§ **Raw data**
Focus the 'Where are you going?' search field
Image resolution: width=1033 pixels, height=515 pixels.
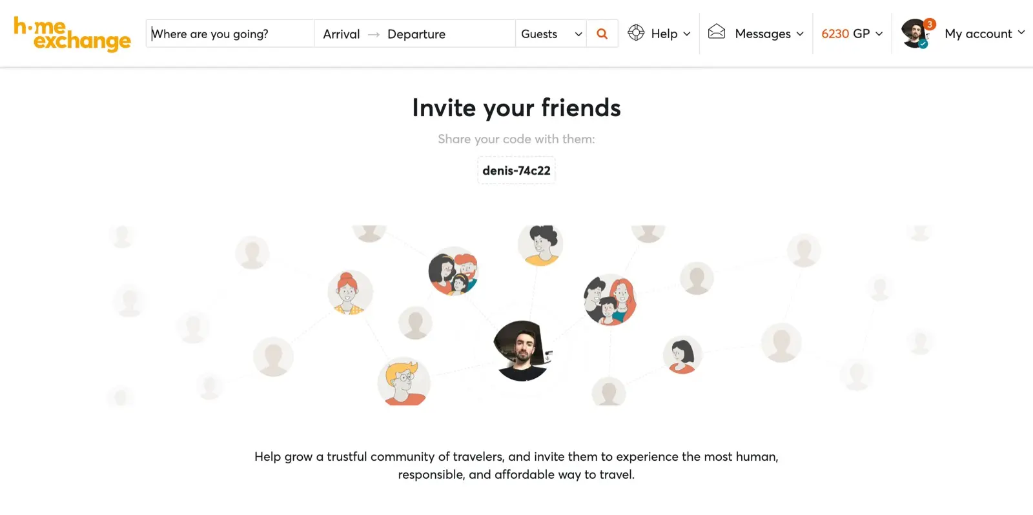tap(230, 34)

---

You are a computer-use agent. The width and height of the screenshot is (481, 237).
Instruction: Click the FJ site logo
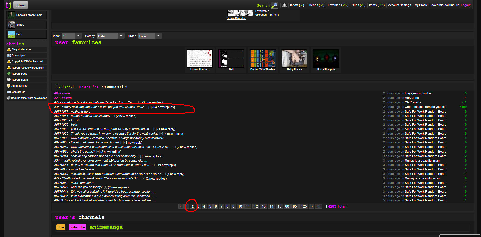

§ **Requirements**
Reproduce the listing starting at the line that contains "Focus the 'Where are you going?' search field" and ending after the line that contains "tap(230, 34)", and omit the pictures from your answer.

§ **Final result**
Focus the 'Where are you going?' search field
Image resolution: width=1033 pixels, height=515 pixels.
tap(230, 34)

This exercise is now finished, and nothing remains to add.